The FASTER Act requires that sesame, in any form, be labeled as an allergen on packaged foods. When signed, sesame became the ninth food allergen for which the U.S. Food and Drug Administration (FDA) requires allergen labeling, joining peanuts, tree nuts, fish, shellfish, soy, dairy, eggs, and wheat. This is the first time since 2006 that a new allergen has been added to the Food Allergen and Consumer Protection Act (FALCPA).
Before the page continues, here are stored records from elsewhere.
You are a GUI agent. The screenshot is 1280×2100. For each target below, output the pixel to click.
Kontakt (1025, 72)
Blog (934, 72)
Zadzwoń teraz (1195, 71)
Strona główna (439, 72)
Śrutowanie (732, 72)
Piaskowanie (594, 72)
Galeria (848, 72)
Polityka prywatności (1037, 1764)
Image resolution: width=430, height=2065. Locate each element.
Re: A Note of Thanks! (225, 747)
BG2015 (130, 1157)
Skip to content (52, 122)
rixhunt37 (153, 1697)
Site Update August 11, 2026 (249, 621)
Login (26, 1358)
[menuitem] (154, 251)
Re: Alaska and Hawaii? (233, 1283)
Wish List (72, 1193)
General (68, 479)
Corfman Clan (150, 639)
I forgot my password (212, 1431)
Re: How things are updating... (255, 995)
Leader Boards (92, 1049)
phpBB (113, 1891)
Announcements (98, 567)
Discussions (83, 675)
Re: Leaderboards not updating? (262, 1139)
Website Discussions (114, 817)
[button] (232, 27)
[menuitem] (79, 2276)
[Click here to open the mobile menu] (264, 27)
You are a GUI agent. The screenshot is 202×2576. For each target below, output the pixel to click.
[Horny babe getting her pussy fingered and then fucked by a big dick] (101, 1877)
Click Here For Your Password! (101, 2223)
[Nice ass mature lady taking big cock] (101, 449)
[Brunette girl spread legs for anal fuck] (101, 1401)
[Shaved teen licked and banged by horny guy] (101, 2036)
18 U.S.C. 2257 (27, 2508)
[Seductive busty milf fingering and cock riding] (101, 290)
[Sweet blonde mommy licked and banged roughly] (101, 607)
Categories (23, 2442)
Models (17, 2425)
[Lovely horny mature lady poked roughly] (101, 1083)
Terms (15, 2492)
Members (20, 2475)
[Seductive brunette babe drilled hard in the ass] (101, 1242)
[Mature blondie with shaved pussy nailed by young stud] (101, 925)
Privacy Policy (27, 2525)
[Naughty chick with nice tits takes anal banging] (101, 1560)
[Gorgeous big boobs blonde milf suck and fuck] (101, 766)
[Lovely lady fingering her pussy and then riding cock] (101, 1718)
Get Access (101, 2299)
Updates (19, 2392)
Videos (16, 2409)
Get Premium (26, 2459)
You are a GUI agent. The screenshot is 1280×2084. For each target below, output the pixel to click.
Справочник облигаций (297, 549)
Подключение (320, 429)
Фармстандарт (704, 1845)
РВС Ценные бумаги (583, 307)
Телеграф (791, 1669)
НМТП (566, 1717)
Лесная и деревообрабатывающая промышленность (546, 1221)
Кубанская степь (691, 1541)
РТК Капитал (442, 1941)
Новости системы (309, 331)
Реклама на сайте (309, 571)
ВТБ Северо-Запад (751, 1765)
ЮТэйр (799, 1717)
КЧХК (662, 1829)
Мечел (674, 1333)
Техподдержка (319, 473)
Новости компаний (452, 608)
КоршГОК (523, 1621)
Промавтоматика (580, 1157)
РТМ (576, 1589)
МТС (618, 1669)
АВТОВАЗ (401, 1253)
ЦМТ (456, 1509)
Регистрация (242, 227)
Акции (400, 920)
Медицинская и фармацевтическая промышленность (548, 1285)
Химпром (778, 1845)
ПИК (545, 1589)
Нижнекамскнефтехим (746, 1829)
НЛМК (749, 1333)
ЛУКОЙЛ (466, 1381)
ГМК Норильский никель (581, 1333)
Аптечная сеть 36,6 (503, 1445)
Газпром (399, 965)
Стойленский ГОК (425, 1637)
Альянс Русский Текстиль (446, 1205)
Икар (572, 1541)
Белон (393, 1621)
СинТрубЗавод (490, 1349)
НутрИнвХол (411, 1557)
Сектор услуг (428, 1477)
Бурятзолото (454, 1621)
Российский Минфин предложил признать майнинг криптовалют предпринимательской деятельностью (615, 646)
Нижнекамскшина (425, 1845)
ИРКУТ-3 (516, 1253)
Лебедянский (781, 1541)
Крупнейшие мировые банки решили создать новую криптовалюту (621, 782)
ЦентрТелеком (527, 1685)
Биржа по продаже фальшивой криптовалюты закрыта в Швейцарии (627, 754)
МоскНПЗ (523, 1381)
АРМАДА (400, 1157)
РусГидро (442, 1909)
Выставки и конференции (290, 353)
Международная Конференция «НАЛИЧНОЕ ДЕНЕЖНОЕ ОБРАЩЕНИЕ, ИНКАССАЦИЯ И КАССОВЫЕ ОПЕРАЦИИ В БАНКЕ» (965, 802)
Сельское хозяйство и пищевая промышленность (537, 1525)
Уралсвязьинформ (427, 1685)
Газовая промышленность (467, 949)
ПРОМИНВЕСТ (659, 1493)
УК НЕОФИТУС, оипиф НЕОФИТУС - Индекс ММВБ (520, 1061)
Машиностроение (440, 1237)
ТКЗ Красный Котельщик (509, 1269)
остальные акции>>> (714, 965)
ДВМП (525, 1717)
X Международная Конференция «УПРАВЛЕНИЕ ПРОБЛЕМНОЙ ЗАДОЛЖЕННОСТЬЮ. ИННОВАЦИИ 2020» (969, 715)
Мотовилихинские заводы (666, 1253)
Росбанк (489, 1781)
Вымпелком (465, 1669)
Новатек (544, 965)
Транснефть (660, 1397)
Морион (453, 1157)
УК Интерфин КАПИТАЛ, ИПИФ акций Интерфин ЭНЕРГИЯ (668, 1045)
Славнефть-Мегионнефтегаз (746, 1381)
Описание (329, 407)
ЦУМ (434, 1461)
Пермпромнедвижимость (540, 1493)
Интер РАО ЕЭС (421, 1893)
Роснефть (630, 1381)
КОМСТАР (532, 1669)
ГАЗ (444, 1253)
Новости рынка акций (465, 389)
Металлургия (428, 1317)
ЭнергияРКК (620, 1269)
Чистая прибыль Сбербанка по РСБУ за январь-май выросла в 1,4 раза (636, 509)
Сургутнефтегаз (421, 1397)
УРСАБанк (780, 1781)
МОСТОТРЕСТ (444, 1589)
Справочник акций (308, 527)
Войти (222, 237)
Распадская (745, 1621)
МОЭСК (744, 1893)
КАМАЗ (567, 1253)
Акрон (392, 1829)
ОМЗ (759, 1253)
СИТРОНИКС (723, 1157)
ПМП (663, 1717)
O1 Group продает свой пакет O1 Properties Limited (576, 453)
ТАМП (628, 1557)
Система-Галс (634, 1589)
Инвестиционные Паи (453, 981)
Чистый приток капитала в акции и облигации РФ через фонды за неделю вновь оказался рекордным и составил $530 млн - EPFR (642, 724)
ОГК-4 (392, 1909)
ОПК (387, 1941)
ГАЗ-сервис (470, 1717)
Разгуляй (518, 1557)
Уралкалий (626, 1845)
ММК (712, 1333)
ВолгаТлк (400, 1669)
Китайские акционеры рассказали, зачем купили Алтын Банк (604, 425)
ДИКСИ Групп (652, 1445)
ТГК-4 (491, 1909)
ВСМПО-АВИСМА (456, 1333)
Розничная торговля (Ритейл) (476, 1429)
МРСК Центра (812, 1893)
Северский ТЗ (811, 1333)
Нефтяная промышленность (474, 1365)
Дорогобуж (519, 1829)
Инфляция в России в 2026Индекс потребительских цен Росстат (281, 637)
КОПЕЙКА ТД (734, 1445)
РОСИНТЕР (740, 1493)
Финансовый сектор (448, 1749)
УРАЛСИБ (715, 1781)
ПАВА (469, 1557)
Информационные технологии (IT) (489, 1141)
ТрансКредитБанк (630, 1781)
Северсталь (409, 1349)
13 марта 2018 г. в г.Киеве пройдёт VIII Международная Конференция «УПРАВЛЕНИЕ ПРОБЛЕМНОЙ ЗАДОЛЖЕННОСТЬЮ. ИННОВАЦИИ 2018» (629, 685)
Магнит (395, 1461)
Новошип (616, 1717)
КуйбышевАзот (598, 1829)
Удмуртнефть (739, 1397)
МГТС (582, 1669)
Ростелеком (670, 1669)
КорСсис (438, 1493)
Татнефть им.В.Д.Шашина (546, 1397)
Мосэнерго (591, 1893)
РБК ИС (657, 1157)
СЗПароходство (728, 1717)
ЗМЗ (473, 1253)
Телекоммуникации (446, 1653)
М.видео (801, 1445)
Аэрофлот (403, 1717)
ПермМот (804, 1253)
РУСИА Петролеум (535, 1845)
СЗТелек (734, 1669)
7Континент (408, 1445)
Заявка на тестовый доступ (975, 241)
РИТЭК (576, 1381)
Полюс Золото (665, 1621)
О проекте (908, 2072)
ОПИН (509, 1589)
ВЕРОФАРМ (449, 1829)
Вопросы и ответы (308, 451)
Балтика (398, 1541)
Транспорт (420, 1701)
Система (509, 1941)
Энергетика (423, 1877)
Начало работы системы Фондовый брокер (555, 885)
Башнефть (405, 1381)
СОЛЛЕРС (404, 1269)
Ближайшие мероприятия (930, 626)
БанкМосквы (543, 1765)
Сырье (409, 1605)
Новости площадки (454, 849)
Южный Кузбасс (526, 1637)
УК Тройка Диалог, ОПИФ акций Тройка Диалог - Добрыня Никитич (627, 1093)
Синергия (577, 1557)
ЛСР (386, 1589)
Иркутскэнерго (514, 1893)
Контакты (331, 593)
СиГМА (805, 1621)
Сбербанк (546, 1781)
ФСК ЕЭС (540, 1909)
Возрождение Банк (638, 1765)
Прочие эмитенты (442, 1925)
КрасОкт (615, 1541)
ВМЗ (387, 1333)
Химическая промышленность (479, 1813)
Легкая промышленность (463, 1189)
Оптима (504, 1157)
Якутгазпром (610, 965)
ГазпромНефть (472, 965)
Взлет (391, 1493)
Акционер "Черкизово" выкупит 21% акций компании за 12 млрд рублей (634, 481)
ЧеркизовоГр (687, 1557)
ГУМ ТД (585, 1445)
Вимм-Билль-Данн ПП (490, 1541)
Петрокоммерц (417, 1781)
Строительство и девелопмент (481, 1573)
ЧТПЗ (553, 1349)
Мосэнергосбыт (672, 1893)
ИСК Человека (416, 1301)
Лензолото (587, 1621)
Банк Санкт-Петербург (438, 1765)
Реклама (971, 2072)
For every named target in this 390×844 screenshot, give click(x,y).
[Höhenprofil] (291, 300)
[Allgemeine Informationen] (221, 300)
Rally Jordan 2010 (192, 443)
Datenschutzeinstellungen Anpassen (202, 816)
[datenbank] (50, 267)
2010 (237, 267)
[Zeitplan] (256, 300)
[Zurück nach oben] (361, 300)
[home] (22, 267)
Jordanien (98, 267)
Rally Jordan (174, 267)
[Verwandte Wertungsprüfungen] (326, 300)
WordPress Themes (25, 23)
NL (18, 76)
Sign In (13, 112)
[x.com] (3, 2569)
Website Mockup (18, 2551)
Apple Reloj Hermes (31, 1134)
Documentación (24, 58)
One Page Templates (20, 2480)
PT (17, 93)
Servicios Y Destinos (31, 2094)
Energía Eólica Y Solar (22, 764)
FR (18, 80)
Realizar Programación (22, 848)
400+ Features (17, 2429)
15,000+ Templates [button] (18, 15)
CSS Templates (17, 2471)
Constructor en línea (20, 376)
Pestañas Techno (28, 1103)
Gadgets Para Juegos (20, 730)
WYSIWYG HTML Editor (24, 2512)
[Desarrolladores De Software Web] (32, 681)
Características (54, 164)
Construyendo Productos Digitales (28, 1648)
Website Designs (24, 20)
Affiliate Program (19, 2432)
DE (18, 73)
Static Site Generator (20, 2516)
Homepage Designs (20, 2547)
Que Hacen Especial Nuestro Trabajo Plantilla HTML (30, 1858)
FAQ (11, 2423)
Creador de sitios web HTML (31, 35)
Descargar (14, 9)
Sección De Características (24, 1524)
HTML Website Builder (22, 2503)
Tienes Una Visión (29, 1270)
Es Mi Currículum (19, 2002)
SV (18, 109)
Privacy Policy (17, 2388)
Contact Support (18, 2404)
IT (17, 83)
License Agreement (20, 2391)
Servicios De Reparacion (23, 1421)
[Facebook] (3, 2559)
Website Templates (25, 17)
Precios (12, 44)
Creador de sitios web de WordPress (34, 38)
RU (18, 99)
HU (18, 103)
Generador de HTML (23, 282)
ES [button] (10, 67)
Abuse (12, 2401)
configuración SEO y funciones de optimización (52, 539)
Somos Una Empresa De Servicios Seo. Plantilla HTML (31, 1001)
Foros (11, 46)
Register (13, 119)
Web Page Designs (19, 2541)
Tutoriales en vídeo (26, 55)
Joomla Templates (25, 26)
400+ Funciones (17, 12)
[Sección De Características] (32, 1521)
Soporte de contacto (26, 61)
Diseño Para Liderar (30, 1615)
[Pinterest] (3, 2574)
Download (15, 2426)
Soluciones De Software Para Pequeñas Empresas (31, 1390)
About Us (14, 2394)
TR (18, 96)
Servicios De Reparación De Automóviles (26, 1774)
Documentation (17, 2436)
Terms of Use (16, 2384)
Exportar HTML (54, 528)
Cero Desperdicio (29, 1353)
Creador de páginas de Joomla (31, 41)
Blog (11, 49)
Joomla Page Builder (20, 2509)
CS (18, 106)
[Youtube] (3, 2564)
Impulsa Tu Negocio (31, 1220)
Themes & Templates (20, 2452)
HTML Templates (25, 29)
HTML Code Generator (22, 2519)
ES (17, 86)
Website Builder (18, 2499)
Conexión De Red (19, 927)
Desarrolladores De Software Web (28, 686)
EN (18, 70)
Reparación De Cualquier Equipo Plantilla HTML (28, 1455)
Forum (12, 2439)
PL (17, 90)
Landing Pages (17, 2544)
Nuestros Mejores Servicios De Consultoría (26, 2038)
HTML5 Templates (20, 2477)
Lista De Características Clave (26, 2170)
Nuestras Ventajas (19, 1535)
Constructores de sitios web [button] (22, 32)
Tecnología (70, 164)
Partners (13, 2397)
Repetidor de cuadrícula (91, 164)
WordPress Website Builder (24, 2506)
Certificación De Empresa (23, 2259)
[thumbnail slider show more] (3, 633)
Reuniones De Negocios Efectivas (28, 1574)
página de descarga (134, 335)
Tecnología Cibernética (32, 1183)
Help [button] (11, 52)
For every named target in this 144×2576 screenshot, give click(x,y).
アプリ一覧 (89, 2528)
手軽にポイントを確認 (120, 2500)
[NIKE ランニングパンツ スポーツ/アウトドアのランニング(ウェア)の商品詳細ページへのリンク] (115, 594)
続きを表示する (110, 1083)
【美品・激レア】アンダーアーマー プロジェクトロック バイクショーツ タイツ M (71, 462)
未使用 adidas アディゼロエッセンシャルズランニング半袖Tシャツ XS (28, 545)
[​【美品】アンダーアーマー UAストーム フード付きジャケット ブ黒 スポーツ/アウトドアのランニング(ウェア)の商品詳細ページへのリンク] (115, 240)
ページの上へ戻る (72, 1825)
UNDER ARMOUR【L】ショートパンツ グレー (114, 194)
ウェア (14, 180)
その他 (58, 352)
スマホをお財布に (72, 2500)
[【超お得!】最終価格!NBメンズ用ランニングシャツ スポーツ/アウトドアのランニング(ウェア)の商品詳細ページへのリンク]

The FASTER Act also requires the Secretary of Health and Human Services (HHS) to issue a report on scientific opportunities in food allergy research that examines prevention, treatment, and new cures within eighteen months of enactment. Specifically, the report must include descriptions of federal activities involved with the surveillance and collection of data on the prevalence of food allergies and severity of allergic reactions for specific food or food ingredients. This requirement involves reporting on the development of effective food allergy diagnostics, the prevention of the onset of food allergies, the reduction of risks related to living with food allergies, and the development of new therapeutics. The report also must include a specific recommendation “for the development and implementation of a regulatory process and framework that would allow for the timely, transparent, and evidence-based modification of the definition of ‘major food allergen’ included in section 201 (qq) of the Federal Food, Drug and Cosmetic Act.” This recommendation is meant to facilitate establishing scientific criteria for defining additional food or food ingredients as “major food allergens” should health authorities or Congress deem that that is required. The Act provides opportunities for stakeholder engagement and comment, as appropriate, when any such modification was being considered.